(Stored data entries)
BEGIN

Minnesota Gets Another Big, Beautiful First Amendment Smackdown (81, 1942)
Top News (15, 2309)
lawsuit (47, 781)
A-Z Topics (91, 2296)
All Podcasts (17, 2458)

END

** DIRECTIONS FOR THIS TASK **
Scale the data above by rewriting every line in full, text included, with each coordinate multiplied by 1.05 and rounded to the nearest whole number, halves rounding up. Leave all other text on each line unchanged.

** WORKED SOLUTION **
Minnesota Gets Another Big, Beautiful First Amendment Smackdown (85, 2039)
Top News (16, 2424)
lawsuit (49, 820)
A-Z Topics (96, 2411)
All Podcasts (18, 2581)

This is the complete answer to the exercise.